После геологической партии я работал в госпитале. В городе другая ситуация. Там все разбросаны по кварталам: где два живут человека, где три, поэтому надо было сильно думать, прежде чем открывать ответный огонь. Сидишь тихо, могут и не заметить. Начнешь отстреливаться, тут уж точно никуда не деться.
— Зато чеки, магазин колониальных товаров «Березка», двойной оклад...
— Это было. Но и война была, и наши люди реально гибли. Если не от пули, то от малярии, причем в большом количестве. Кроме того, сложная бытовая обстановка — света нет, воды нет, еды нормальной тоже нет, антисанитария.
— Англичане как бывалые колонизаторы в этих случаях используют универсальное дезинфицирующее средство — виски.
— Виски тоже не было, зато был самогон. Однажды мы нашли самогон даже там, где, возможно, не ступала нога белого человека. В общем, желтая жаркая Африка, цивилизации никакой, однако геологи
— Русский человек выпивку найдет повсюду, это понятно. А как же с изумрудами?
— До нас на изумрудном руднике работали немцы. Но когда местные бандиты, или повстанцы, называйте как хотите, пообещали им отрезать все, что возможно, они дисциплинированно собрались и отбыли. Но мы же советские люди, нам партия приказала разведать по просьбе наших мозамбикских друзей места на руднике, где можно поставить фабрики! А кроме того, здесь же нашли еще какие-то редкоземельные ископаемые, и в приватной беседе нам сказали, что если мы наберем таких минералов мешков шесть, то долг Мозамбика перед СССР будет полностью погашен. И вот прибыли. Первое, что вижу, — часовенку из бетонных плит с вкраплениями драгоценных камней, внутри — бетонный стол, а на столешнице изумрудами выложен огромный крест. Картина впечатляющая! Уже потом в отвалах я намыл немало изумрудов. Ювелир их огранил, получилась небольшая баночка. Но с переездами она где-то затерялась. На память сохранился только кварц с изумрудными друзами, но большой ценности, к сожалению, он не имеет. Еще как-то нашел золотой самородок, выдернул травинку — блестит между корешков. Но моему приятелю повезло куда больше. На охоте он случайно перевернул ногой с виду булыжник, оказалось — аметист или что-то наподобие. Под впечатлением от такой находки я потом тоже немало камней попереворачивал, но все без толку.
— Что мы все о камнях! Вот говорят, будто настоящие африканцы очень грациозный народ, чего про афроамериканцев не скажешь...
— В Анголе действительно. Особенно женщины.
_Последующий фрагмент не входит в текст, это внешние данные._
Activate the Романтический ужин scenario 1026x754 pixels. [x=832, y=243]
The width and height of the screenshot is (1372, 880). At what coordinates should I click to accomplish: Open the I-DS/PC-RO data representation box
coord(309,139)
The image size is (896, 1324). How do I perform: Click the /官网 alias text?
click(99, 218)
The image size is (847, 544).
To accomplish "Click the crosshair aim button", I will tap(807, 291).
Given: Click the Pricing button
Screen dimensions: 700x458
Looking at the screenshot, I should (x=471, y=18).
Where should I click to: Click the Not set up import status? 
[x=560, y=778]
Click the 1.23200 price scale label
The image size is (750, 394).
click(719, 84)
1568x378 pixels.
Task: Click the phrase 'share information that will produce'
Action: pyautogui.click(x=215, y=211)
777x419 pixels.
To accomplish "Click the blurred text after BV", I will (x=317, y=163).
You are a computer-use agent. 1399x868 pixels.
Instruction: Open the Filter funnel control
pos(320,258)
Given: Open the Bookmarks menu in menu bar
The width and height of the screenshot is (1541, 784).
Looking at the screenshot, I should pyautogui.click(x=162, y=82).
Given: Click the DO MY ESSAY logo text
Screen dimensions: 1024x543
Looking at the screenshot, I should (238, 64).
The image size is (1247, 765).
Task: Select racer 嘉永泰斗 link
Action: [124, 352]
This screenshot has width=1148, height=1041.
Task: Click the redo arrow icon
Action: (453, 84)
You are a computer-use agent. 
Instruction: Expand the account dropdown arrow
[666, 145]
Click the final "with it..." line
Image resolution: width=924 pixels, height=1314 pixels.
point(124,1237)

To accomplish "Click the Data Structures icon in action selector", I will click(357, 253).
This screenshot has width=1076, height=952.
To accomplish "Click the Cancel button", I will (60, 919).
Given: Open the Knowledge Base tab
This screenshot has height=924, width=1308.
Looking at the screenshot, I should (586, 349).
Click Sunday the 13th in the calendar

Ты ее окликнешь, обернется — неподражаемая стать! Но непрерывные роды, болезни, и все это куда-то уходит. А вот в Мозамбике свои эстетические понятия. Стачивают зубы на конус, что у них это считается красивым, делают на лице не только татуировки, но и шрамы. Причем шрамы определенной формы указывают на принадлежность к племени людоедов.
— И таких приходилось лечить?
— Конечно, и каннибалов, и бандитов. Там не спрашиваешь. К тому же, пока работал в поле с геологами, я был единственным врачом на всю округу. А вообще-то вопреки советским мифам в душе мы больше расисты, чем европейцы. Пропагандировали дружбу между народами, а сами жили изолированно. Например, европейские дети росли вместе с черными детьми, мы же своих старались на улицу не выпускать.
— А из Африки сразу в Париж?
— Нет. Сначала вернулся в Москву. Уже через год деньги закончились, но еще раньше я познакомился с работниками международной организации, которая занималась отправкой эмигрантов в США. В мою задачу входило сопровождать в полете и сдавать с рук на руки пожилых пассажиров и больных. Тогда я и познакомился с американскими госпиталями. Увидел другой медицинский мир и захотел поработать врачом в Америке. А тут один из моих пациентов стал послом во Франции и пригласил меня посольским врачом в Париж. Это был подарок судьбы. Медицинской практики фактически никакой, зато было много свободного времени: в выходные разъезжал по Европе, по будням читал медицинские книжки. А когда контракт закончился, полетел в США сдавать сертификационные экзамены.